Cosa non si sa sull'amore

“Lo splendido isolamento è per i pianeti, non per le persone”

S. Johnson

Nella società occidentale dipendenza emotiva è una brutta parola; è considerata segno di debolezza e immaturità o addirittura patologica.

Per decenni si è affermato che la capacità di separarsi dai genitori, dalle prime persone care fosse segno di forza emotiva. Con sospetto si è sempre guardato quei partner che manifestavano un eccessivo senso di unione definendoli troppo coinvolti o vicini. È comprensibile che oggi giorno le persone si vergognino del loro naturale bisogno di amore, conforto e rassicurazione.

 

In realtà le cose non stanno proprio così e anzi, ben lungi dall’essere segno di fragilità, una forte connessione emotiva è indice di sanità mentale. È l’isolamento emotivo a essere fatale e l’idea che si possa fare da soli disobbedisce alla natura. Gli esseri umani hanno bisogno di creare legami per sopravvivere. Essere umani equivale ad avere bisogno degli altri e questo non è un difetto o una debolezza.

 

L'amore fa bene alla salute, è scientifico! 

Le neuroscienze stanno mettendo in risalto ciò che forse abbiamo sempre saputo e cioè che un’unione amorevole è più potente del meccanismo base della sopravvivenza, la paura. La connessione serve anche per crescere, perché quando disponiamo di vicinanza e connessione siamo più sani e felici: un costante supporto emotivo abbassa la pressione sanguigna e rinforza il sistema immunitario.

 

Per quanto possa essere paradossale la dipendenza ci rende più indipendenti, eh si perché proprio attraverso un legame sicuro che possiamo sentirci liberi e sicuri di esplorare, di uscire nell’ignoto, affrontare sfide e crescere come esseri umani: se ci pensate bene è difficile essere aperti a nuove esperienze quando tutte le nostre energie vengono investite in preoccupazioni sulla propria sicurezza, quando non ci sentiamo con le spalle coperte.

- - - -

CONSEGNA: Modifica il brano sull'amore sostituendo "paura" con "angoscia" e riscrivilo cominciando da "L'amore fa bene" e terminando con "le spalle coperte.".

- - - -

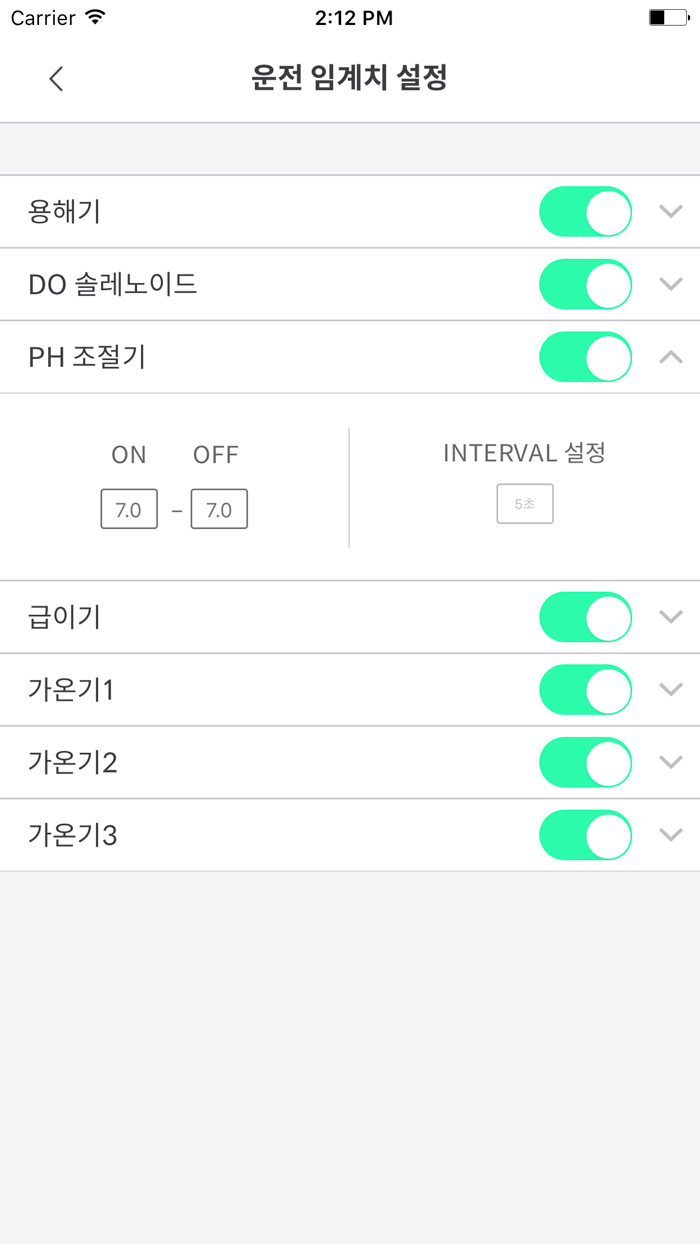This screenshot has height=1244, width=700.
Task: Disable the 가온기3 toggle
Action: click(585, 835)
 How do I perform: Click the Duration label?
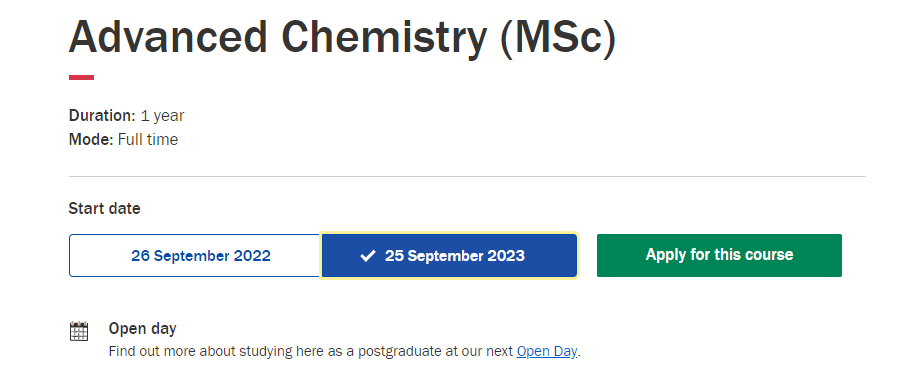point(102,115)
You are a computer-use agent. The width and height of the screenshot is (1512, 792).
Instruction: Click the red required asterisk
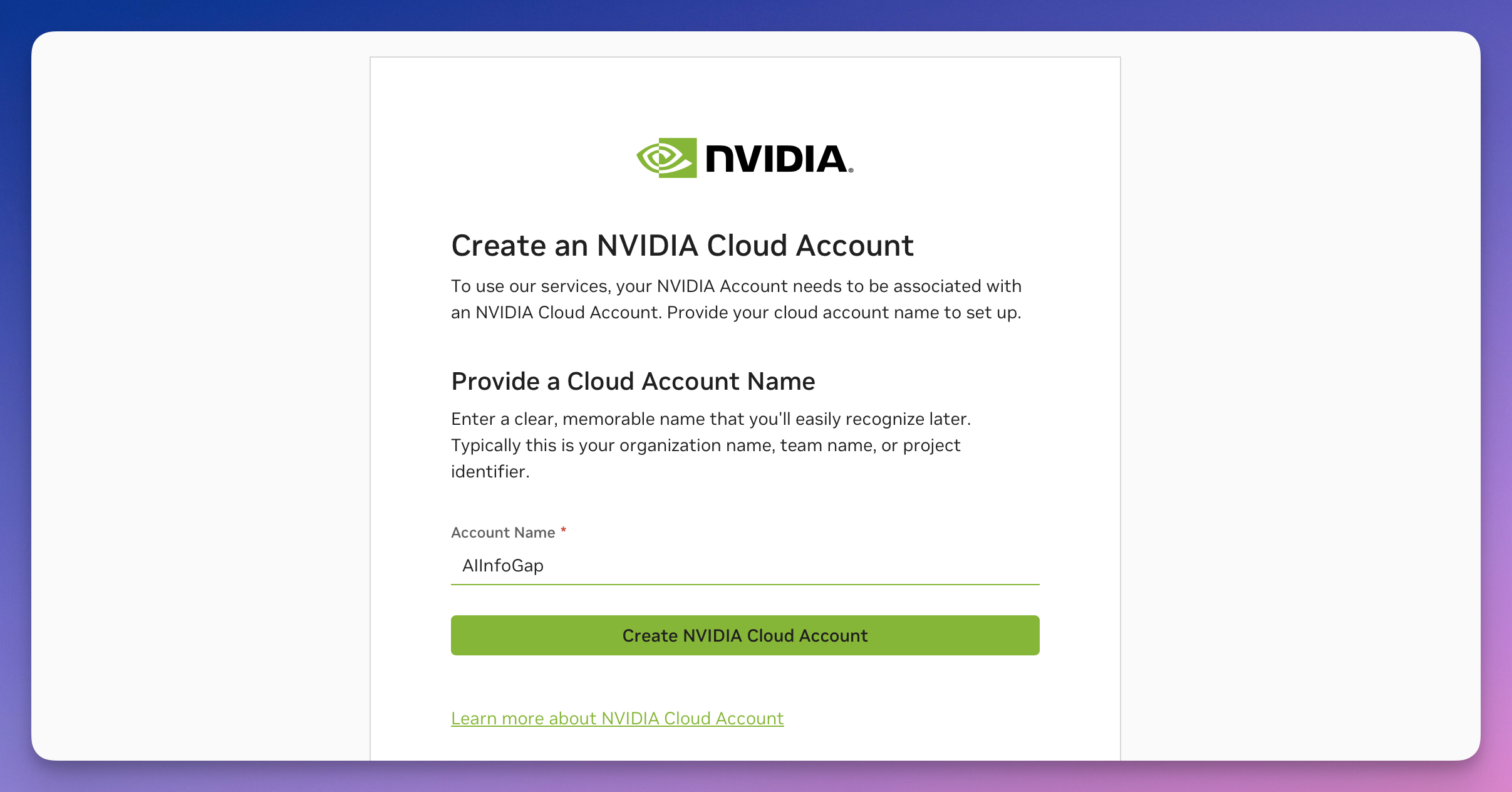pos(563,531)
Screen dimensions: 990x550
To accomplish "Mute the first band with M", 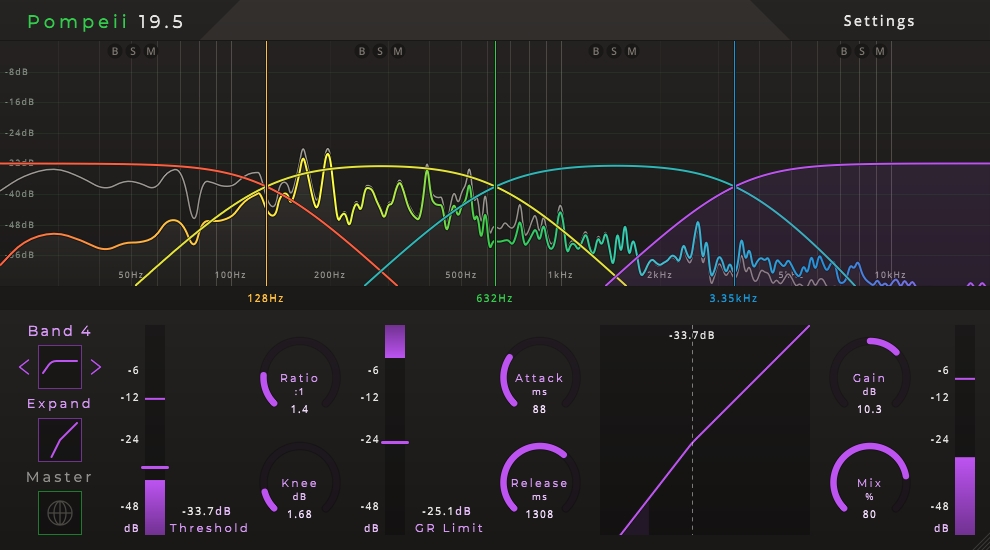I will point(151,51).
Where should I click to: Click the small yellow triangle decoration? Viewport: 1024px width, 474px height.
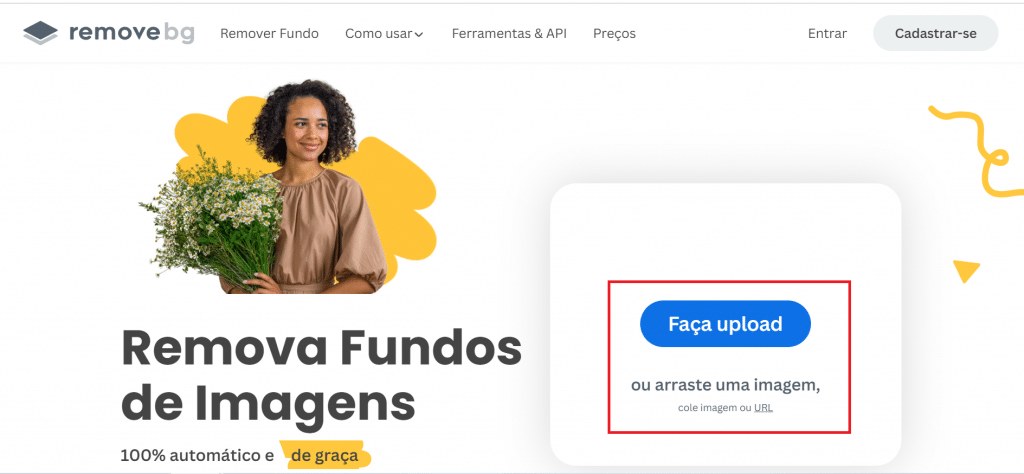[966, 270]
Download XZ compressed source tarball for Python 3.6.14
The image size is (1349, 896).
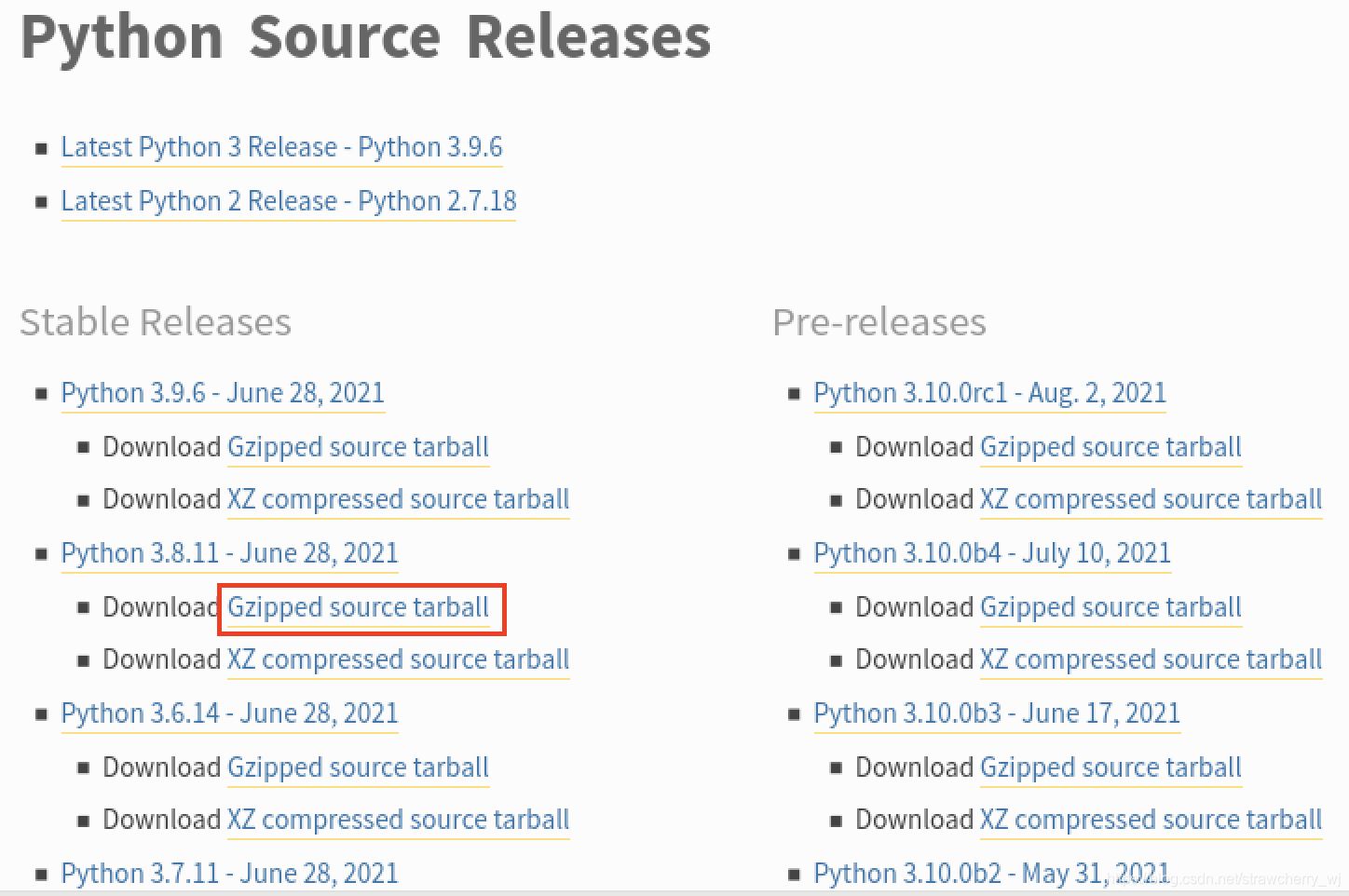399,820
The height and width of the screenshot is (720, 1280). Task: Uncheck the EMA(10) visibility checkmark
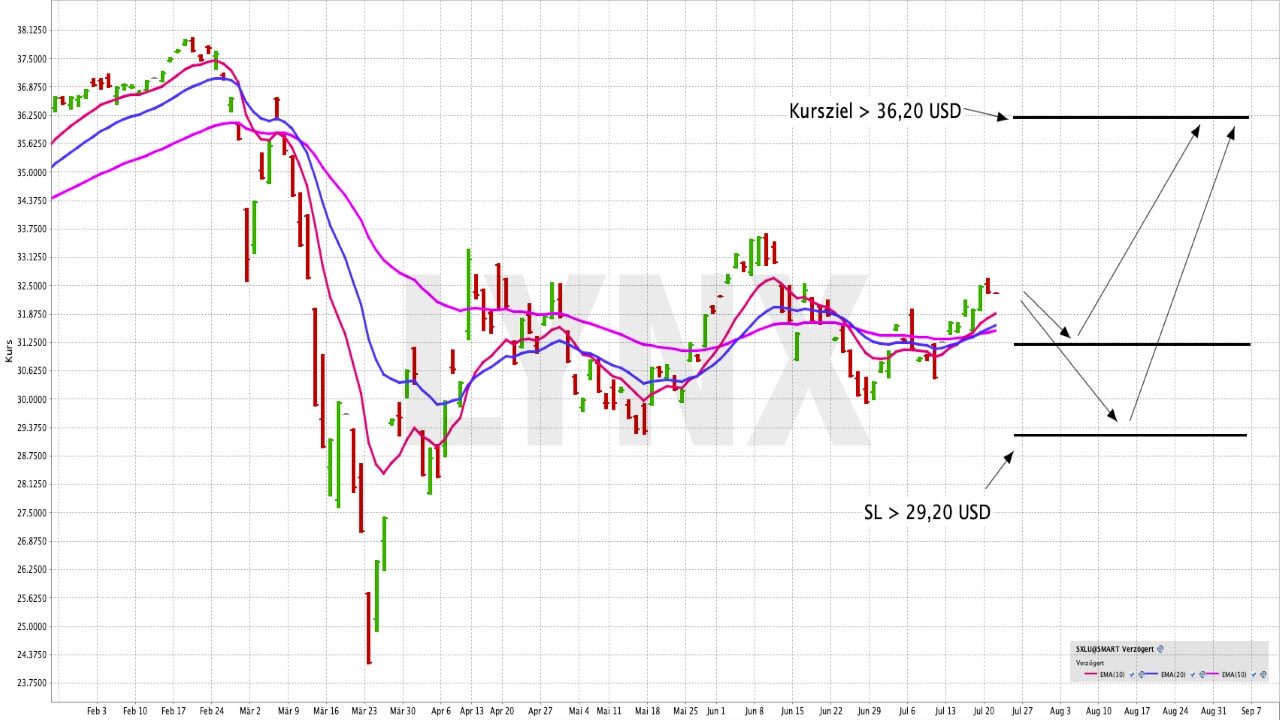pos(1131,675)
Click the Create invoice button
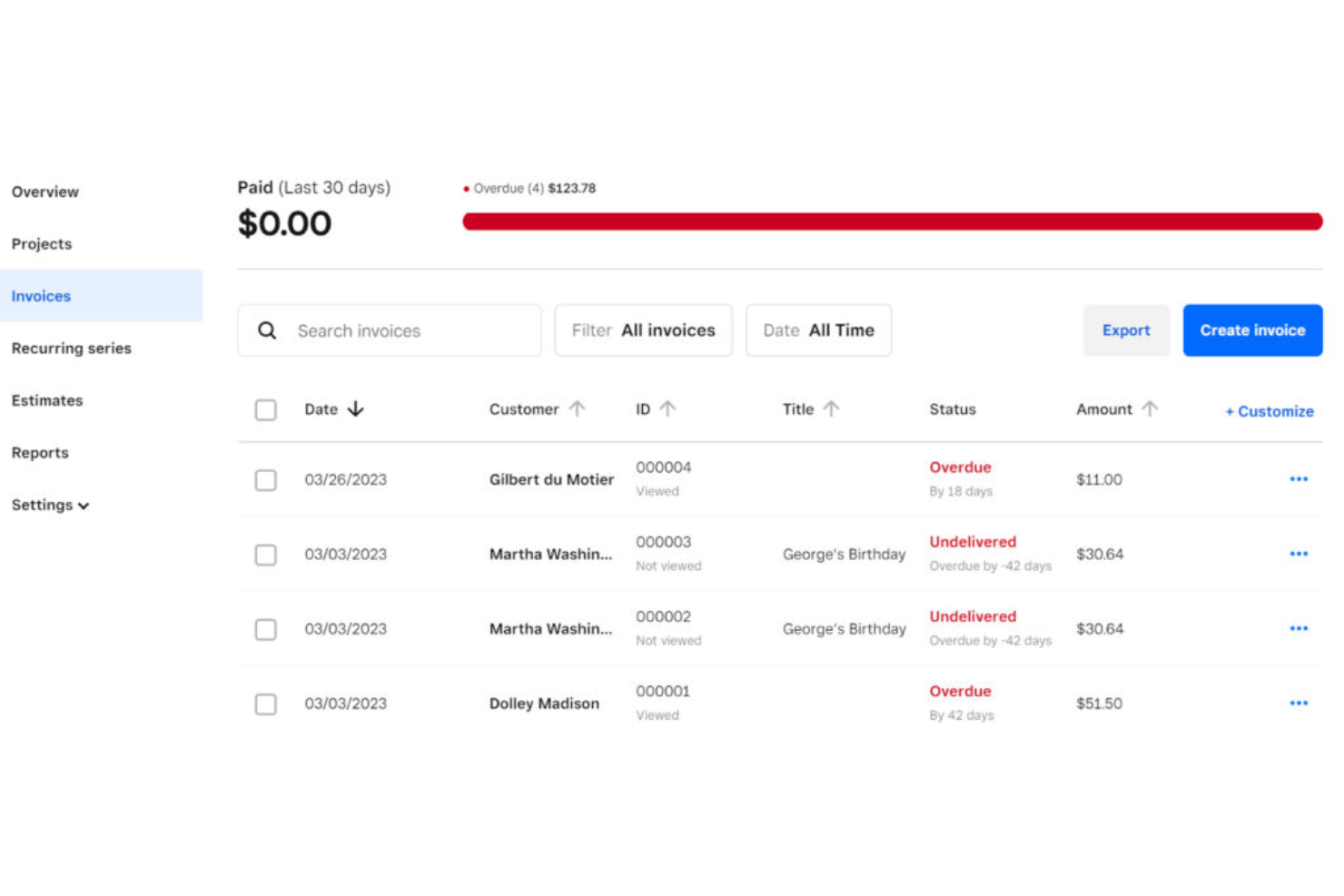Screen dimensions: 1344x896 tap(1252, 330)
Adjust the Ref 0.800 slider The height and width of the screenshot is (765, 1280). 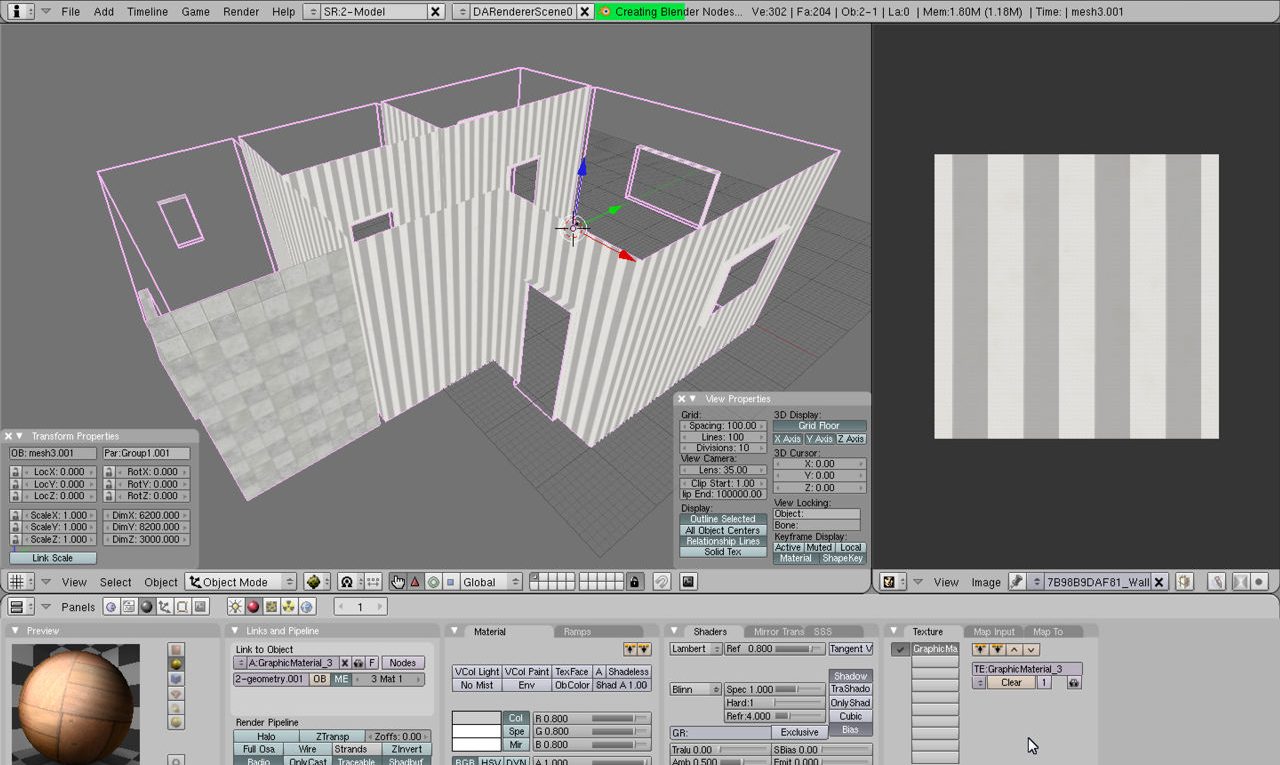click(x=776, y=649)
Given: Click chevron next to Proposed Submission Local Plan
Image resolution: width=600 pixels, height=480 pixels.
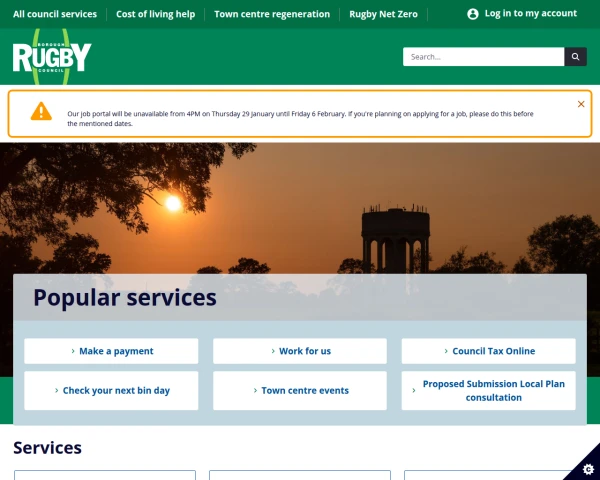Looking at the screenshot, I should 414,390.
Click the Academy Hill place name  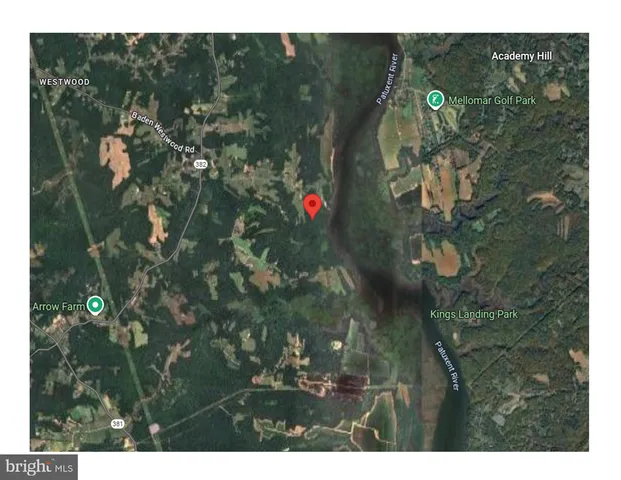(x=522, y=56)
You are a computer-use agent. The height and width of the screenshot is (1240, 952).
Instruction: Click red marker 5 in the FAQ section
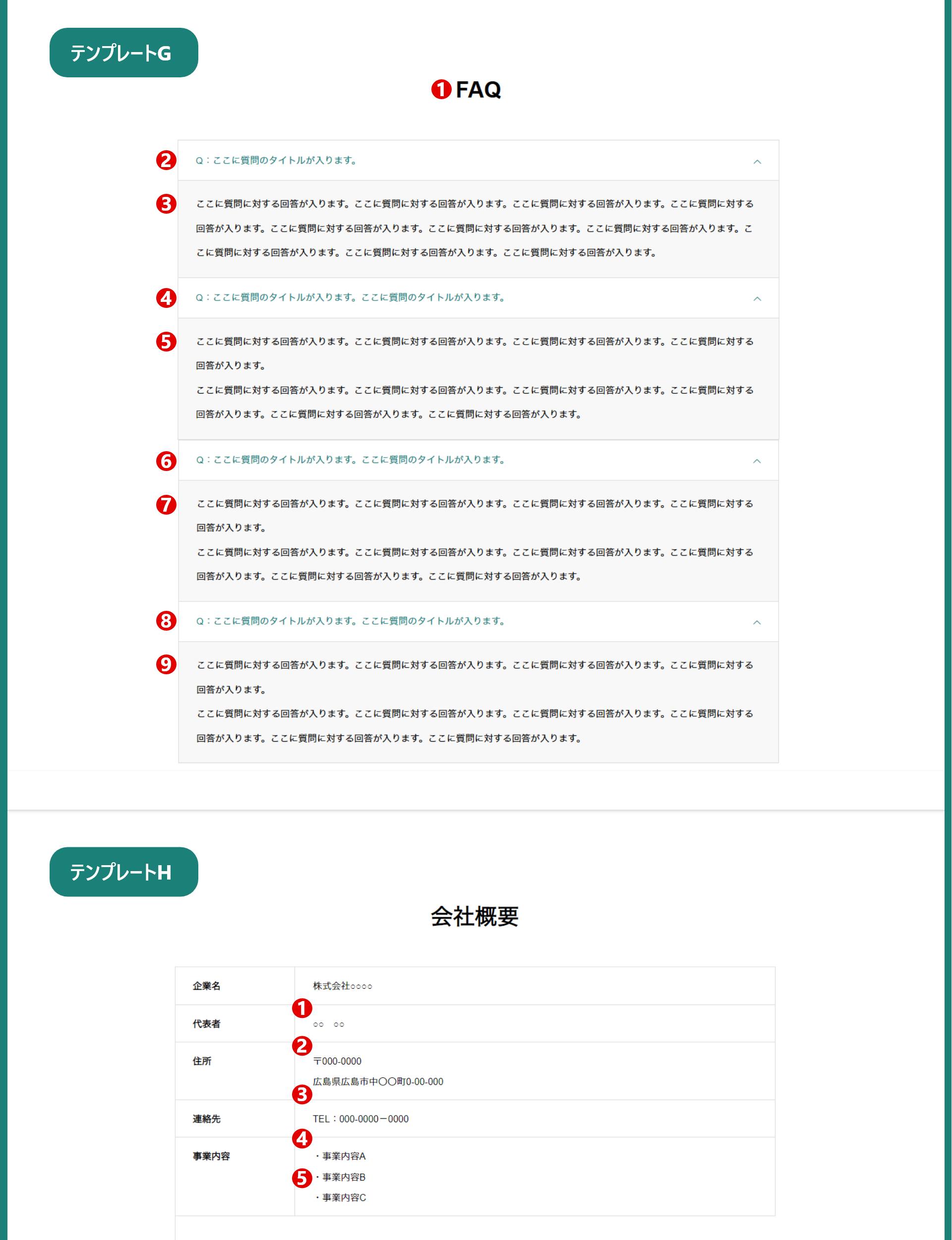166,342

- - - -

RISULTATO DELL'ESERCIZIO:
L'amore fa bene alla salute, è scientifico! 

Le neuroscienze stanno mettendo in risalto ciò che forse abbiamo sempre saputo e cioè che un’unione amorevole è più potente del meccanismo base della sopravvivenza, la angoscia. La connessione serve anche per crescere, perché quando disponiamo di vicinanza e connessione siamo più sani e felici: un costante supporto emotivo abbassa la pressione sanguigna e rinforza il sistema immunitario.

 

Per quanto possa essere paradossale la dipendenza ci rende più indipendenti, eh si perché proprio attraverso un legame sicuro che possiamo sentirci liberi e sicuri di esplorare, di uscire nell’ignoto, affrontare sfide e crescere come esseri umani: se ci pensate bene è difficile essere aperti a nuove esperienze quando tutte le nostre energie vengono investite in preoccupazioni sulla propria sicurezza, quando non ci sentiamo con le spalle coperte.